Sharon Harris, Global Chief Marketing Officer at marketing firm Jellyfish, outlines five quick-fire tips to build authentic workplace values.
A company’s values usually overlap with its vision, purpose, and mission, but at the same time, they are not one of those things. They run even deeper, and their presence (or lack thereof) can be seen in the most fundamental elements of business, such as communication between colleagues or the attitude employees bring to their work.
You could say that core values are what oil the gears of an organisation and keeps things running smoothly – or, in the case of their absence, what causes friction.
Core values could be as simple as “Integrity” (McDonald’s) or as thought-provoking as “great just isn’t good enough” (Google). Still, whatever they are, they should reflect the mindset that you want your company and employees to embody.

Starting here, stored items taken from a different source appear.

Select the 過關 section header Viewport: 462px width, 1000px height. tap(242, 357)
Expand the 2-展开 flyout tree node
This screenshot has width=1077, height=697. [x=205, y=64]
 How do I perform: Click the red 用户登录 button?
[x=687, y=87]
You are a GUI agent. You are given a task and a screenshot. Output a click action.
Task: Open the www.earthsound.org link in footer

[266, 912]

When this works, it facilitates greater unity and agility at all levels.
The next question to be concerned about isn’t whether a company has core values because they all do. Instead, it’s about whether these values support the company’s goals. For that to happen, they need to be defined and cultivated intentionally, which provides not only a basis for accountability but also a benchmark for hiring. If you’re not sure what your values are, or if they aren’t authentic, how can you select from them or incentivise your people to act on them? That brings us to the central topic:
What are “authentic” values, and how do you make sure yours meet that definition?

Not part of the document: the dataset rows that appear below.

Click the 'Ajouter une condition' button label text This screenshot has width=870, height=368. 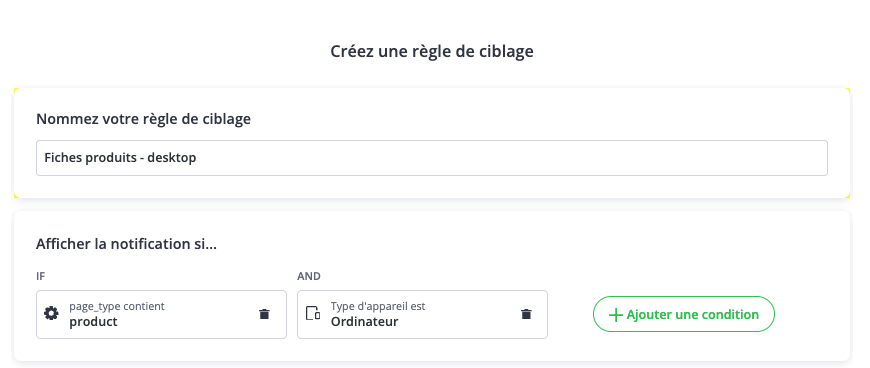pos(692,315)
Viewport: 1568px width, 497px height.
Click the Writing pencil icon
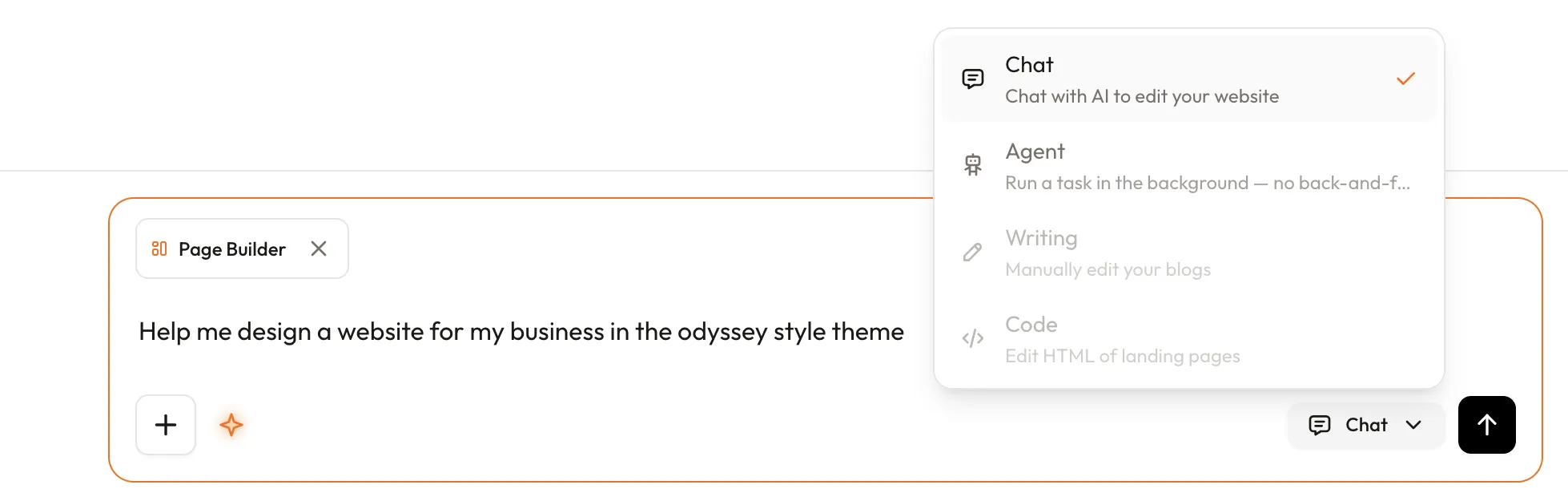pos(973,251)
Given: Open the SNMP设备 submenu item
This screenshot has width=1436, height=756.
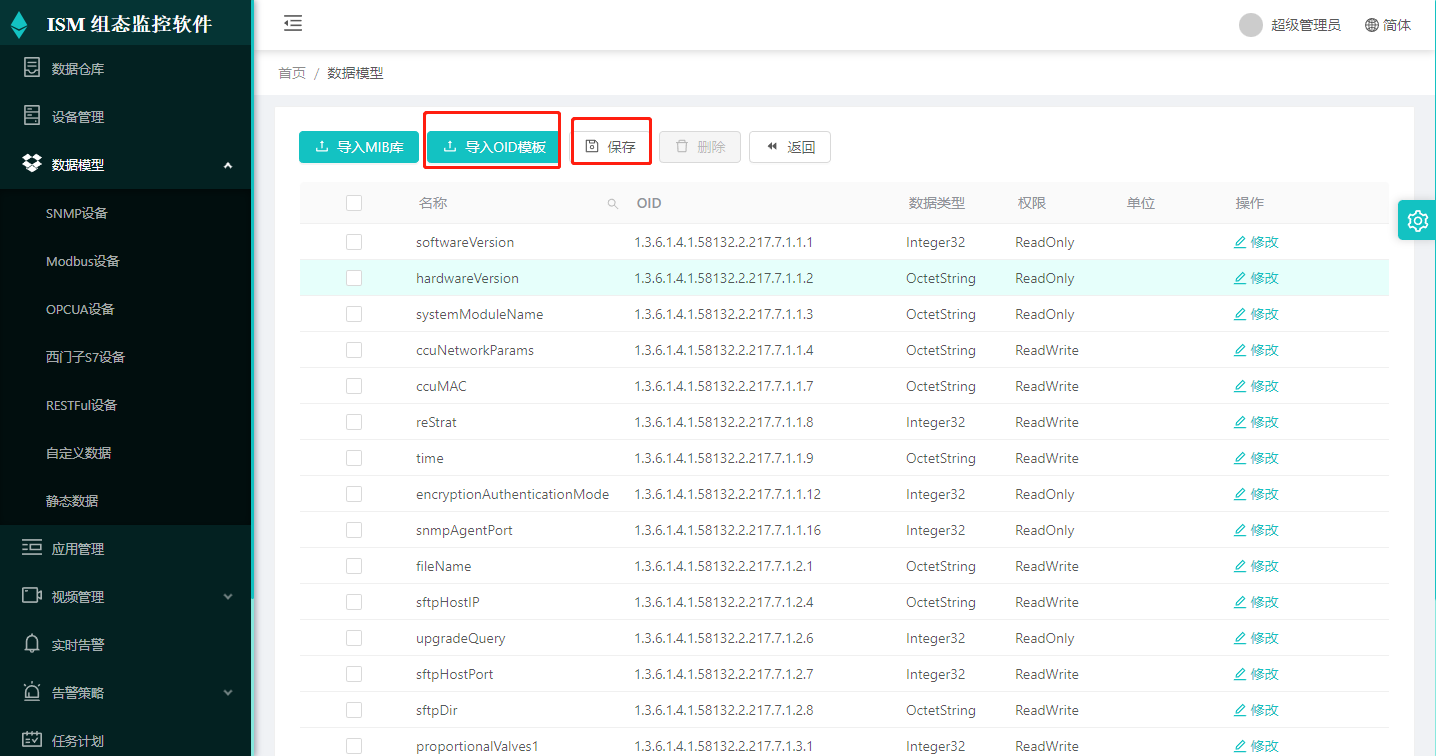Looking at the screenshot, I should (77, 213).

Authentic values often fly beneath the radar. On the other hand, inauthentic ones are much easier to spot – for example, when a company claims to value the customer’s opinion but responds critically or impolitely to feedback. For values to be authentic, they need to represent what the company truly stands for, be modelled consistently, and be embraced throughout the ranks.
This is an ongoing process, and while it may look slightly different in practice from one organisation to the next, most can benefit from implementing these five steps:
1. Start with purpose
Even if the core values you want to establish are generic things like trust, equality, and resilience, they should still directly relate to the company’s larger goals. To make them authentic, in other words, and not just admirable ideals tacked onto the exterior of your business, you should start by defining what your company’s purpose is. Once you clearly articulate that, you’re in a much better position to decide what values need to be emphasised to accomplish it.
2. Be creative
Again, there’s nothing wrong with keeping it simple (like McDonald’s), and there’s nothing wrong with going long and detailed (like Google). What you want to avoid is adopting another organisation’s values just because you think they sound good. The best core values are those you stick to, so making them totally unique isn’t a necessity, but it’s helpful to consider what makes your company unique and go from there. And remember – your core values should reflect the reality of your day-to-day operations, not just what you aspire to be. For instance, we can all agree that sustainability is an excellent value, but is it something your organisation really embodies?
3. Communicate your values
In the long run, a company should have the goal of embedding its core values into all aspects of doing business. Even when that best-case scenario is realised, though, there’s no reason to stop marketing them, both internally and externally. The more core values are present in daily operations, the more opportunities leaders have to point them out and explain their intrinsic importance to the big picture. Take those opportunities.
4. Listen, listen, listen
Values aren’t static. They are a part of human experience – something to be interacted with and affected by. Establishing authentic core values begins with a genuine, intentional approach, but it doesn’t end there; it’s vital to understand how those values are being received and interpreted by the stakeholders of your business, from employees and suppliers to investors and customers. Truly listening (not just waiting for your turn to respond) allows you to gain priceless insight into where your core values are acting as strengths or weaknesses. Apply this technique to all forms of feedback, but especially listen to what your customers and employees tell you with their words and actions.
5. Don’t be afraid of change
It’s a myth that a company’s vision, purpose, mission, or core values shouldn’t change over time. Societies change, economies change, people change – why shouldn’t businesses? In fact, unchanging core values have been at least partially responsible for many of the big failures we’ve seen over the last decades, as many markets transitioned to the three D’s of digitalised, decentralised, and democratised. Obviously, this doesn’t mean you should constantly fluctuate in your principles, but it’s a good idea to revisit your core values regularly and make sure they aren’t working against you in any way.
There’s a lot more to be said about the importance of company values than can fit in a single article, but the bottom line is this: They will shape, and ultimately, define your company through their relationship with investor interest, workplace productivity, employee engagement, and customer loyalty (among other things).
As an aspect of business that affects so many interactions and guides so many decisions, the development and maintenance of core values deserve your full attention. Give them that, and you’ll see the benefits multiply.
Sharon Harris is Chief Marketing Officer of Jellyfish, working closely with global brands and their millions of customers worldwide to create their perfect digital partnerships. Over the last 10 years, she has operated as an executive in Microsoft, AOL, T-Mobile, and Deloitte, helping brands develop relationships and embrace digital transformation.